AIが作ったものだと分かるように EUで新しいAIのルールが始まりました

みなさんの中には、AIとチャットで話したり、AIが作った画像や動画をインターネットで見たりしたことがある人も多いのではないでしょうか。最近のAIはとても上手に文章や画像を作るので、人が作ったものなのか、AIが作ったものなのか、見分けるのがどんどん難しくなっています。学校でも、情報を正しく選んで活用するメディアリテラシーが大切だと学びましたね。そこで、ヨーロッパの国々が集まってつくる連合であるEUは、AIを安心して使えるようにするための法律「AI法」を作りました。

2026年8月2日、EUのおう州委員会は、AI法の第50条にもとづくガイドライン(手引き)を公表し、そのルールの適用を始めました。このルールは、AIを提供する会社などが守らなければならない、いくつかの義務を定めています。
まず、チャットボットなどの対話型AIを提供する会社は、話している相手がAIであることを利用者に伝えなければなりません。また、生成AIが作ったコンテンツには、機械が読み取れるしるし(マーク)を付ける義務があります。
ディープフェイクと呼ばれる、AIで生成・加工された画像・音声・動画については、それがディープフェイクであることを利用者に明らかにしなければなりません。さらに、人の表情や声などから気持ちを読み取る感情認識のシステムや、顔など体の特ちょうで人を分類する生体分類のシステムを使うときにも、そのことを通知する義務があります。社会のみんなに関わる公共の利益についてのことがらでは、AIが作った文章にラベルを表示する義務もあります。ただし、人間が内容を確かめたり編集したりした文章は、この表示義務の対象外です。
このうち、マーク付けと検出(AIが作ったものだと見つけ出すこと)の義務だけは、2026年12月2日まで準備のための期間が認められています。また、2026年8月2日より前に作られたコンテンツに、さかのぼってラベルを付ける義務はありません。
ルールを守らなかった会社には、最大で1500万ユーロ(ユーロはEUの多くの国で使われているお金の単位です)、または前の年の世界全体の売上高の3%の制裁金が課されることが定められています。ただし、規模の小さい会社には、その規模に見合ったあつかいをする比例原則が考えられることになっています。
ルールが守られているかを取りしまる仕事は、主にEUの加盟国それぞれの、市場を見張る役所が受け持ちます。EUのAIオフィスという組織の役割は限られていて、EUの機関が使うAIについては、おう州データ保護かんとく官(EDPS)という役所が取りしまりを受け持ちます。

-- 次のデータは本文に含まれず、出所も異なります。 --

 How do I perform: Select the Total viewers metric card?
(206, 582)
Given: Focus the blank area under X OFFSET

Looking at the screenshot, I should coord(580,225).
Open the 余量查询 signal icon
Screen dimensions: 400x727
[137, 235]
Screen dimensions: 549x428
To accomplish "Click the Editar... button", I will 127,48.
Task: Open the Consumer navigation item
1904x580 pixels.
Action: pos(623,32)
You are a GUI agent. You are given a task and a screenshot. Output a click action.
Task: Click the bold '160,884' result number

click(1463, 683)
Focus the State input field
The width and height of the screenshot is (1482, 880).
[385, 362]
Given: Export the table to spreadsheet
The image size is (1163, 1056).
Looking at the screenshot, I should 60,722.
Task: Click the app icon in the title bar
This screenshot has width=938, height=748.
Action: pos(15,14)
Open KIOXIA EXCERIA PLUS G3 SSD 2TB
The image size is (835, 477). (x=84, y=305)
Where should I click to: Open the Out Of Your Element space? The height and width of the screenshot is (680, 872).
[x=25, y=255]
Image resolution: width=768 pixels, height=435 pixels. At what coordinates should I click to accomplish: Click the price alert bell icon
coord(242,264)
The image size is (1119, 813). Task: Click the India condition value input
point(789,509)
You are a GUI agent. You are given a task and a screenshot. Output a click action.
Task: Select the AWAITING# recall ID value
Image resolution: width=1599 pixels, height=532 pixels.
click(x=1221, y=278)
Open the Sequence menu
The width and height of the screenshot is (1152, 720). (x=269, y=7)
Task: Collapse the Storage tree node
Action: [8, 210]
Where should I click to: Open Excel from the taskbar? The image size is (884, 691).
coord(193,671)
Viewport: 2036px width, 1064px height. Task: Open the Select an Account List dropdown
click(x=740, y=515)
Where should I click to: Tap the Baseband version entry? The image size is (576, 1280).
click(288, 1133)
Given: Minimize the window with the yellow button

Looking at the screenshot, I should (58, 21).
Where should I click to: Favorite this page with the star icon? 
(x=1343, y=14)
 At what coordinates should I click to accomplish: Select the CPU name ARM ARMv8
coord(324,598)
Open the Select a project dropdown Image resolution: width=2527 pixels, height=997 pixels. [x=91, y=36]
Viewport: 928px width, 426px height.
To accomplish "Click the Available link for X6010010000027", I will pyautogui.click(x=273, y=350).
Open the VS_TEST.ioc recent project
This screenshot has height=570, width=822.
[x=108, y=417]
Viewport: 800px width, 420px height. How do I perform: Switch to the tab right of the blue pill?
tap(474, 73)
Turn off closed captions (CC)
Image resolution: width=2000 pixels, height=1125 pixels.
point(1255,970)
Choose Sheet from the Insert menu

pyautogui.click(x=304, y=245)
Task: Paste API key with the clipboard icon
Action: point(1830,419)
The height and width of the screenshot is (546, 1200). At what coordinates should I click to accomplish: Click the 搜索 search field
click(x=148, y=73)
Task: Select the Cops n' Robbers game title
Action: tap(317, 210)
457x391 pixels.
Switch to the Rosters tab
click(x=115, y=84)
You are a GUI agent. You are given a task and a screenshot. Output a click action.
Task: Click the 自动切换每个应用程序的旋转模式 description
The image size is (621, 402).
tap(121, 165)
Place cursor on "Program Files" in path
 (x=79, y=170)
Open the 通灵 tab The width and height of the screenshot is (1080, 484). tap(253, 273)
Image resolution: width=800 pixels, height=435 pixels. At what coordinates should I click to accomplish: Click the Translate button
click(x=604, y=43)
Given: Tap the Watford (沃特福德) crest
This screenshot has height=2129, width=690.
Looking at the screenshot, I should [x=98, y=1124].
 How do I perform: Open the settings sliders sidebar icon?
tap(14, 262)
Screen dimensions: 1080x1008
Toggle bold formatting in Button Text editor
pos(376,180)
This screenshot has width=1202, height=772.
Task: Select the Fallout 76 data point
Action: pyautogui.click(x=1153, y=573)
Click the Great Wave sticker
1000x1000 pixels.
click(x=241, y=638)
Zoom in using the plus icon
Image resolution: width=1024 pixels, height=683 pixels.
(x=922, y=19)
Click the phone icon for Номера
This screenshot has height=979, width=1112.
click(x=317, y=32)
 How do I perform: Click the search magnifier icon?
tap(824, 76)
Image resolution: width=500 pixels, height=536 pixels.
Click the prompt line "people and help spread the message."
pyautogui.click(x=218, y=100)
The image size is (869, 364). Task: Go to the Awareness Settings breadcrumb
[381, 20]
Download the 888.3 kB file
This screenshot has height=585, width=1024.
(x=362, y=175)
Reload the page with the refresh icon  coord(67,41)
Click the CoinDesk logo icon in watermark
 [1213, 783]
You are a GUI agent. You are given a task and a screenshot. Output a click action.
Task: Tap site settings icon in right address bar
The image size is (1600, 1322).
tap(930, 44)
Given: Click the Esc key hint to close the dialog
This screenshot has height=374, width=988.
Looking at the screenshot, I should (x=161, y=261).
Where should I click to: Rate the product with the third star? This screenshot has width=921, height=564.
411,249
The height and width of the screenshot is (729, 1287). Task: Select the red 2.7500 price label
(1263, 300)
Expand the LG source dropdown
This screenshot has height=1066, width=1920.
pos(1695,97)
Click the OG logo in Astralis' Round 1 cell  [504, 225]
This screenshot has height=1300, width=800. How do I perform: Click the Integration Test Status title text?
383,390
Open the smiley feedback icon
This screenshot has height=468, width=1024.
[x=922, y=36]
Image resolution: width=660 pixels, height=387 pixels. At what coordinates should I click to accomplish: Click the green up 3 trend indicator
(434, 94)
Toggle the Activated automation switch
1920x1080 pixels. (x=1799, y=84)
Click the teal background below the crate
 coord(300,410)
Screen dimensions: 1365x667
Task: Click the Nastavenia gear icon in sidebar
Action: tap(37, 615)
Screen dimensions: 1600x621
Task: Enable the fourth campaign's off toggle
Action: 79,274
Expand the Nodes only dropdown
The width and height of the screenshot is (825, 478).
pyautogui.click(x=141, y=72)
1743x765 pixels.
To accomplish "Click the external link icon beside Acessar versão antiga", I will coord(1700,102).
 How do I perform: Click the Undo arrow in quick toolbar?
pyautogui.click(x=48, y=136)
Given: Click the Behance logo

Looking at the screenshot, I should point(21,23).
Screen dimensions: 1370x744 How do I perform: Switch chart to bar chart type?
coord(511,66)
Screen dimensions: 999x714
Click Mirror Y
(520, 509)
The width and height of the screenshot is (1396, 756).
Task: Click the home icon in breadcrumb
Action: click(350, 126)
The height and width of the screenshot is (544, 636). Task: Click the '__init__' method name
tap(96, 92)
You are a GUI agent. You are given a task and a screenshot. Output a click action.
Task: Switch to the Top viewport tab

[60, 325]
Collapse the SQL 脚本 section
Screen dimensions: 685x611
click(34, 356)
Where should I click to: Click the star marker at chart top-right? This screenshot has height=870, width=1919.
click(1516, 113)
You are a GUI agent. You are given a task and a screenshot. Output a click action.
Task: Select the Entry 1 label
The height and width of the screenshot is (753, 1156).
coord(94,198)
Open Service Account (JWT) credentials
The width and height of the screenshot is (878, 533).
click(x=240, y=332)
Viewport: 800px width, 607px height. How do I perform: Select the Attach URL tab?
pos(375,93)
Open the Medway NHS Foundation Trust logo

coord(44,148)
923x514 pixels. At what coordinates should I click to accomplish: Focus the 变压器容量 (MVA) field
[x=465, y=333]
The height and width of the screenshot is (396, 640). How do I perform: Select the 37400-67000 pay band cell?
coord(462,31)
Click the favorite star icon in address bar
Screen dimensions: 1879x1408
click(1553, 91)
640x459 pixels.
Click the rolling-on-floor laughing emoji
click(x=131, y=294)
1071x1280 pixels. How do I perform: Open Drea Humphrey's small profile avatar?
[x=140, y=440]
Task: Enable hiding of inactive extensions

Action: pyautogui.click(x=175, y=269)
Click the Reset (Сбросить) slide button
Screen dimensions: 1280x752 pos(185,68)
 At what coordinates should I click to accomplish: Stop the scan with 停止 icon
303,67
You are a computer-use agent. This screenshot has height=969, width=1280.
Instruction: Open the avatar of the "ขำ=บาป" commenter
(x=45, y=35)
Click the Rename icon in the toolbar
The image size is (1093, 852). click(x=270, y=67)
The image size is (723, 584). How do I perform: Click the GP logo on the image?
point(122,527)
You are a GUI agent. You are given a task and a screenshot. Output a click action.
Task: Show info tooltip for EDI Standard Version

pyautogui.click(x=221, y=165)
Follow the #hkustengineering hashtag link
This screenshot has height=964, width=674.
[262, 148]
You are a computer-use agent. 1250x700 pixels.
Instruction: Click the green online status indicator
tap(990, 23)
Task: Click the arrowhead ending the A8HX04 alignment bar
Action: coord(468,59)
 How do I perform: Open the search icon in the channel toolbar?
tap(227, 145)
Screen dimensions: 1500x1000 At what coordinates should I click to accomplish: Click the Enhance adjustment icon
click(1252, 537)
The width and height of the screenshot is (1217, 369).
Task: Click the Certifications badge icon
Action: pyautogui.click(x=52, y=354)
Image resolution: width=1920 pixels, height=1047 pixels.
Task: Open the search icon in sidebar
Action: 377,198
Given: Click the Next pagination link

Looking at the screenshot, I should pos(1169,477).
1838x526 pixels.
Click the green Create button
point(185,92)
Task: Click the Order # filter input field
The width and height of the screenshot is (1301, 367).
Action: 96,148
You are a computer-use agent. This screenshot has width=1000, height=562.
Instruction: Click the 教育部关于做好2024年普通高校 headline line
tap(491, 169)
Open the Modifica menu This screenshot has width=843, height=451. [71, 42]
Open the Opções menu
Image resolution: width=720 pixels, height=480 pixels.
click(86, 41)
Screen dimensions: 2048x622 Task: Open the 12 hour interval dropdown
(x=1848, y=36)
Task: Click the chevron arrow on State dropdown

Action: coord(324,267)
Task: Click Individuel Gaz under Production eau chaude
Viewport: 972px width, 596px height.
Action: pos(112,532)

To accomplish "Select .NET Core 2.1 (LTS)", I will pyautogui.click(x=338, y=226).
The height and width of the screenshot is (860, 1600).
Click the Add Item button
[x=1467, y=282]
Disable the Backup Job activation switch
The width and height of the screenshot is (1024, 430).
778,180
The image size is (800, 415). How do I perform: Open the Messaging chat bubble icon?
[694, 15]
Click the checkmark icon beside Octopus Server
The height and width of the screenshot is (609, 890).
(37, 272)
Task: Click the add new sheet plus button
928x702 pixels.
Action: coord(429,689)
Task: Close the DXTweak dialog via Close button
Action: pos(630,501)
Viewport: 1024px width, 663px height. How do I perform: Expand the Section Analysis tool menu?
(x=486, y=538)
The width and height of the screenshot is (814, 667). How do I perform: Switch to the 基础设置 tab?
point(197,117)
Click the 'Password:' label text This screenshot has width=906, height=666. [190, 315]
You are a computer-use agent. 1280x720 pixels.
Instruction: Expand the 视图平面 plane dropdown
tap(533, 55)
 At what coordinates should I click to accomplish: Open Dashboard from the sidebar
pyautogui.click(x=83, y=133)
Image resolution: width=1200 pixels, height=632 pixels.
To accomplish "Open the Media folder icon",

ここで、この記事に出てきた言葉をふり返りましょう。「生成AI」とは、文章や画像、音声などを自分で作り出すことができるAIのことです。「ディープフェイク」とは、AI法の定めでは、実際にいる人物や、実際にある物・場所・団体・出来事に似せて、本物であるかのように誤って見える、AIが生成・加工した画像・音声・動画のコンテンツのことです。「制裁金」とは、ルールを破った会社などがはらわなければならないお金のことです。
日本はEUの加盟国ではありませんが、インターネットには国境がなく、AIが作った画像や動画は世界中に広がります。AIが作ったものにしるしやラベルが付くようになれば、わたしたちも、目の前の情報が本物かどうかを見分けやすくなります。みなさんも、メディアリテラシーを思い出しながら、AIと上手に付き合っていきたいですね。